This is no small matter. At stake are human lives, the security of an entire country, and the future of Israeli society. Every minute of time, every hour of thought, and every mental effort of the prime minister must be devoted only to these burning matters.

With the citizens of Israel facing an ongoing, permanent threat, and with the IDF fighting on so many fronts, our leadership must be totally focused and clear, with no distractions. Can Mr. Netanyahu be expected to focus on running the various military wars and fronts while simultaneously being challenged to remember various trivial details from years ago (some from as long ago as 2004)? The answer is clearly: No.

And yet behold, precisely during these emergency times, when common sense and simple logic dictate that all activity that is not essential for national survival should be suspended, the prosecution insists on going ahead with the trial with blood-curdling indifference. Its refusal to agree to a mere two-week delay, when the trial has already been ongoing for five years and is expected to continue for many more, was nothing short of evil. What unbearable legal drama would occur if the hearings were postponed by two weeks? Would the judicial system collapse? Would justice be irreversibly corrupted?

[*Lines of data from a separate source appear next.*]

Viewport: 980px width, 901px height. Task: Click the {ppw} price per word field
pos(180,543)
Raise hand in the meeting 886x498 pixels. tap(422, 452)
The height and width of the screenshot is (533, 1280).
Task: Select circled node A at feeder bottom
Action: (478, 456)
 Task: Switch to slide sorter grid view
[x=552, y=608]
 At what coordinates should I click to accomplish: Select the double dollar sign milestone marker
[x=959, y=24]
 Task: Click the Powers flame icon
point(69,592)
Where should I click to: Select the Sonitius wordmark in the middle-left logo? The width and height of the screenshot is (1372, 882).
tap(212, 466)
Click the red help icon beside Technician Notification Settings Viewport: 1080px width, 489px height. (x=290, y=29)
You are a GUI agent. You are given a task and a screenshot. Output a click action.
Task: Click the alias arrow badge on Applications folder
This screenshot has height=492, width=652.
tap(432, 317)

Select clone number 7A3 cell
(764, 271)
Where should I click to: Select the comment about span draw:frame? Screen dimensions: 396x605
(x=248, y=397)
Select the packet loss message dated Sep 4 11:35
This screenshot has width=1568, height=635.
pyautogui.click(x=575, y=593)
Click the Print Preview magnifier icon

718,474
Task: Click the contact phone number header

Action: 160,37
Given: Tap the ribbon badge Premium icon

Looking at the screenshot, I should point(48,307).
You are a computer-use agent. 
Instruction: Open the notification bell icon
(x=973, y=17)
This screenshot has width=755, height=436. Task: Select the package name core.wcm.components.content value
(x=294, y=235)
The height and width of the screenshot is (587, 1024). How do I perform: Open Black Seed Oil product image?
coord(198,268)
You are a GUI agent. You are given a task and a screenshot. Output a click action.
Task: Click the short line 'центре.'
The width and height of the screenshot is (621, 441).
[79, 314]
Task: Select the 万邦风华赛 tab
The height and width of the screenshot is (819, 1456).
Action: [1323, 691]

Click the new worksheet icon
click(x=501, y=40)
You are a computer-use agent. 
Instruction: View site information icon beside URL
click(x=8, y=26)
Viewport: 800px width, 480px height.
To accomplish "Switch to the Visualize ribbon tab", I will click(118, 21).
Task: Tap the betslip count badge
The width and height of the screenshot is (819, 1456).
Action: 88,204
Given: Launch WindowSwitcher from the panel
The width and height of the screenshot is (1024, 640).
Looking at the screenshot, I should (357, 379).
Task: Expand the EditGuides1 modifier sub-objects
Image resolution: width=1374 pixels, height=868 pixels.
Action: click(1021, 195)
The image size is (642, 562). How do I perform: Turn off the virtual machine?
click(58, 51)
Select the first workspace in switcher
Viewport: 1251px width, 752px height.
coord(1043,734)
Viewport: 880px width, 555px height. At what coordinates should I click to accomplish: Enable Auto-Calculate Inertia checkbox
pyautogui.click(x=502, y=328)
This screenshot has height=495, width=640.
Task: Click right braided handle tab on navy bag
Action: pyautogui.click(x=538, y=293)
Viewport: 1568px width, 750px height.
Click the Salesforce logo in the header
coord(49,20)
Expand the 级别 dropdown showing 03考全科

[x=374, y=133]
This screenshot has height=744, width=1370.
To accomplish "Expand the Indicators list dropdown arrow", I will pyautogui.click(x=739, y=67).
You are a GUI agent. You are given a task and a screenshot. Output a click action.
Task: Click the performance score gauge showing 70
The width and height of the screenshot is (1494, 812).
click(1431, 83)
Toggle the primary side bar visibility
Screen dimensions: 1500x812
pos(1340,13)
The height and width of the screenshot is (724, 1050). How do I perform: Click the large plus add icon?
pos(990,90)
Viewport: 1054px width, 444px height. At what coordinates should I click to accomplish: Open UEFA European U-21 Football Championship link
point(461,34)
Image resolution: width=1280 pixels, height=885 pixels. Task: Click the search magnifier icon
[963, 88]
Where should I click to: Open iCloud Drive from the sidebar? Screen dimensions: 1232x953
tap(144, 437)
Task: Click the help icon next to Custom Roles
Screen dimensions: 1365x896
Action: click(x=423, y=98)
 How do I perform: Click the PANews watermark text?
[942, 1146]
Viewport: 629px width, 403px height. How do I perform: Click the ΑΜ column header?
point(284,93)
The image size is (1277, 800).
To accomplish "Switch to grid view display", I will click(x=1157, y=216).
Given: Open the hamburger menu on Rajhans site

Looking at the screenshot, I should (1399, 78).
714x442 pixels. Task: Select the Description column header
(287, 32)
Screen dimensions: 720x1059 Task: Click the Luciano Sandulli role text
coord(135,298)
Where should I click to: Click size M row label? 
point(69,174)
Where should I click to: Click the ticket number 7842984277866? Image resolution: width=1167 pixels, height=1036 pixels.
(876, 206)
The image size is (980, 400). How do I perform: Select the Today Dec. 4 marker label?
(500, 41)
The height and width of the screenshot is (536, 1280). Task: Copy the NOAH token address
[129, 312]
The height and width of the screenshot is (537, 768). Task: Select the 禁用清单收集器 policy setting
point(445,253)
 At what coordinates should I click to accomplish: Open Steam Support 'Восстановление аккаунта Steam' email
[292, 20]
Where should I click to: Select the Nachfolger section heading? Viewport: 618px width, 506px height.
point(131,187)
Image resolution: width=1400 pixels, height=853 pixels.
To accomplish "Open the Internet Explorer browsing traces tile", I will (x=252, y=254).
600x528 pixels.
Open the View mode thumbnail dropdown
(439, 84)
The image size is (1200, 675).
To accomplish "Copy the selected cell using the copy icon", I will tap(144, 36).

Again, clearly not. A short delay for emergency reasons is something that should occur automatically; what discussion is even necessary? The stubborn insistence by the prosecution - and by the court itself, which in the end agreed to suspend the trial by only one week - is testimony not only to shocking insensitivity, but also to total misunderstanding on our national priorities. It sometimes appears that the law enforcement network sees itself as an objective in and of itself, detached from all context, and focused on procedure at the expense of the essence.

And herein lies the heart of the absurdity: The judicial system, which is supposed to be serving the public and protecting its security and welfare, is actually acting in a way that appears to be endangering it. It ties the Prime Minister's hands during an absolutely most critical period, occupying him with technical and questionable legal matters while our enemies watch and wait to pounce.

Did we really have to reach the point where U.S. President Trump expresses amazed consternation at the ridiculousness of Netanyahu, with whom he talks every day these days, having to work his schedule around two days a week of court hearings and cross-examinations?

Could anyone possibly imagine Winston Churchill be placed on trial in the midst of the months of the Nazi Blitz of London at the beginning of World War II? Or Abraham Lincoln being tried on technical matters while the American Civil War raged on? The comparisons might seem exaggerated, but they actually are not, and they typify the incredible lack of proportions taking place here and now.

The trial itself long ago became a political tool and a source of divisiveness within Israeli society. It eggs on the fringes, heightens the hatred, and distracts our attention from the matters that are truly important. Is there any justification to continue holding the trial while Israel fights for its life? Hasn't the time come to show national responsibility, to put aside these political disputes, and to understand that there are more urgent matters than a criminal trial, even one without as many question marks around it as this one has?

The prosecution and the courts must stop shooting itself, and us, in the foot. They are weakening the Prime Minister and impairing his ability to function – and are also giving over a mistaken message to the Israeli public, as if the people in leadership are totally detached and oblivious to what is going on around them.

Israel is at a historic crossroads. Our future depends on our ability to unite, focus on the war effort, and act in a way that guarantees our security and existence. To continue to conduct Netanyahu’s trial, especially in light of the absurd refusal to agree to a short, two-week delay, constitutes yet another obstacle on the path to achieving that guarantee. The time has come for sensible reason and national responsibility to prevail over bureaucratic rigidity and ignoring of reality. The future of the state is more important than any legal proceeding – especially one that can wait.

Wednesday, June 25, 2025

From a Military Blow to Historic Opportunity: Israel, the U.S., and the Future of the Middle East

by Harley Lippman, AIPAC Executive Committee Member, Middle East Forum Executive Committee Member, translated by Hillel Fendel.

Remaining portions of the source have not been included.